Flue is a runtime-agnostic TypeScript framework for building headless, programmable AI agents. It provides a harness for creating webhook-triggered agents with features like typed outputs, session persistence, and conversation history management. This template pairs Flue with PostgreSQL to persist agent conversations across restarts and deploys.
This template pre-configures two Flue webhook agents with a Postgres-backed session store that persists conversation history across restarts and deploys—all wired together through environment variables so the database connection just works. Instead of manually setting up the session table, configuring the Node.js build target, and connecting a database, you get the full stack running with one Blueprint deploy and a single API key. Render's managed Postgres handles backups and connection pooling, while the Blueprint keeps your web service and database versioned together for reproducible deployments.
Architecture
What you can build
After deploying, you'll have two HTTP-accessible AI agents—a translation endpoint that returns structured JSON and a conversational assistant that remembers previous messages across requests. Conversation history persists in a managed Postgres database, so sessions survive service restarts and redeploys. You can immediately start calling POST /agents/translate/<id> or POST /agents/assistant/<id> to integrate these agents into your own application.
Key features
- Postgres session persistence: Custom SessionStore implementation saves agent conversation history to a PostgreSQL table, allowing sessions to survive restarts, deploys, and scale events.
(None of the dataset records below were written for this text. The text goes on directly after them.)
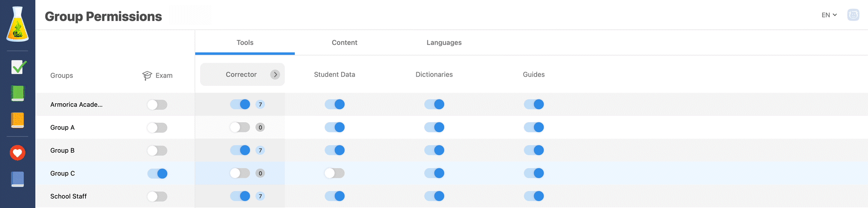The height and width of the screenshot is (208, 868).
Task: Enable Corrector toggle for Group A
Action: tap(240, 127)
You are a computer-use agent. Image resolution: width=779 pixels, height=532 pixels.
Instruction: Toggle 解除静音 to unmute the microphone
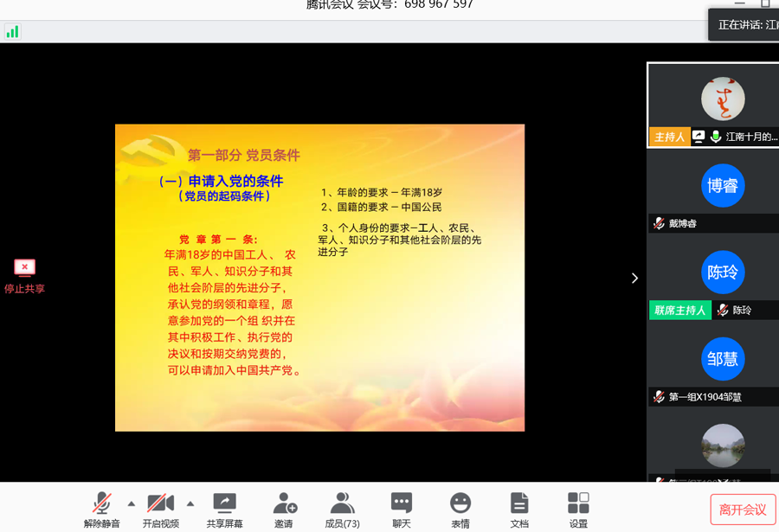pyautogui.click(x=101, y=503)
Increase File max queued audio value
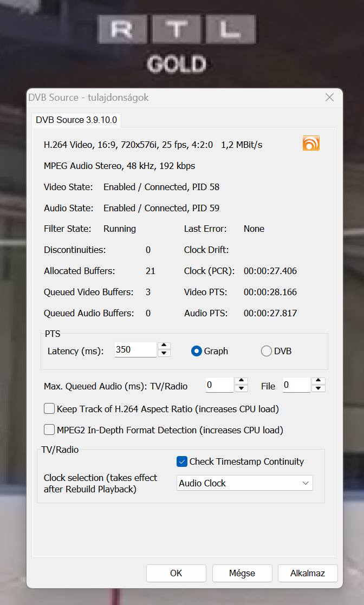 pyautogui.click(x=319, y=381)
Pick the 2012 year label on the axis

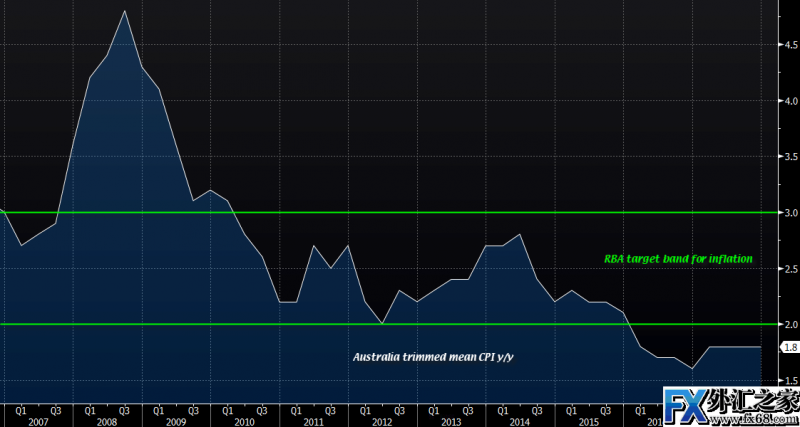381,421
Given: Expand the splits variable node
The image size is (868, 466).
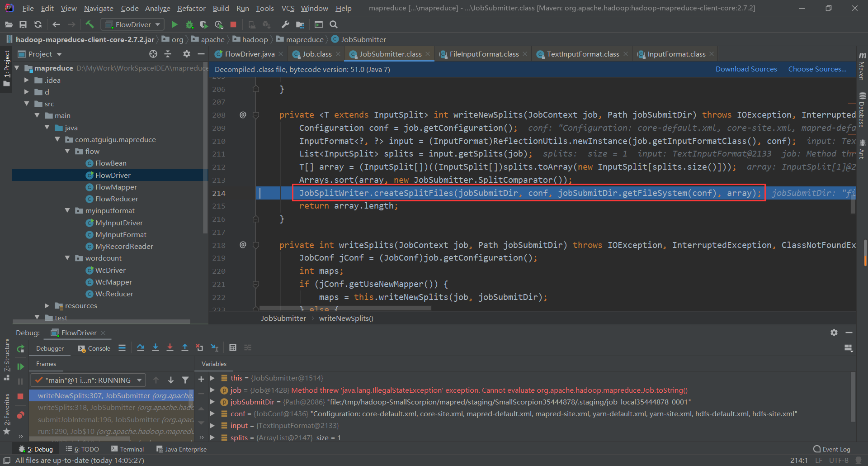Looking at the screenshot, I should [212, 437].
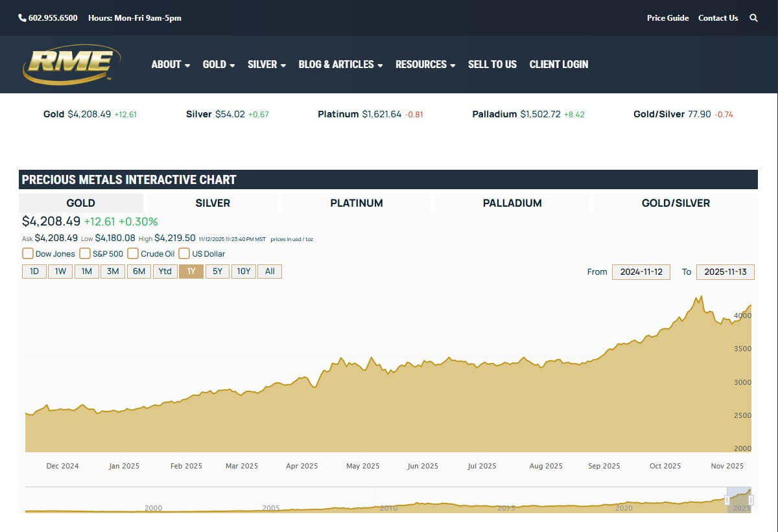This screenshot has height=532, width=778.
Task: Set chart range to Ytd
Action: pyautogui.click(x=165, y=272)
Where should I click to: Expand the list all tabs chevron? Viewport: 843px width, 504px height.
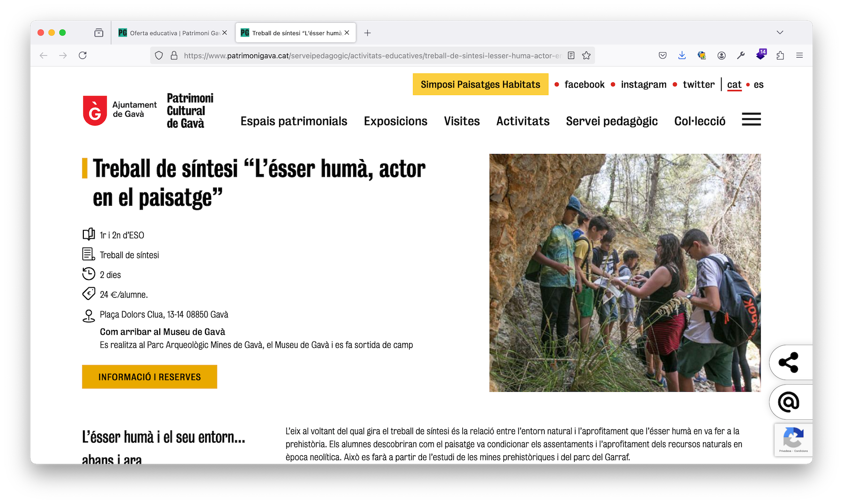point(780,33)
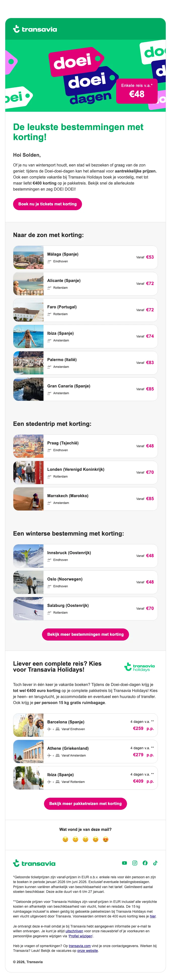Click 'Boek nu je tickets met korting' button
This screenshot has width=171, height=980.
[47, 204]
- Webhook-triggered agents: Agents are exposed as HTTP endpoints at POST /agents/
/ with session ID routing built into the URL path for conversation continuity. - Single-file Node.js bundle: The flue build --target node command produces a self-contained dist/server.mjs with an embedded Hono server ready for production deployment.
- Valibot schema validation: The translate agent demonstrates typed structured outputs using valibot schemas to return validated response objects with defined fields like translation and confidence.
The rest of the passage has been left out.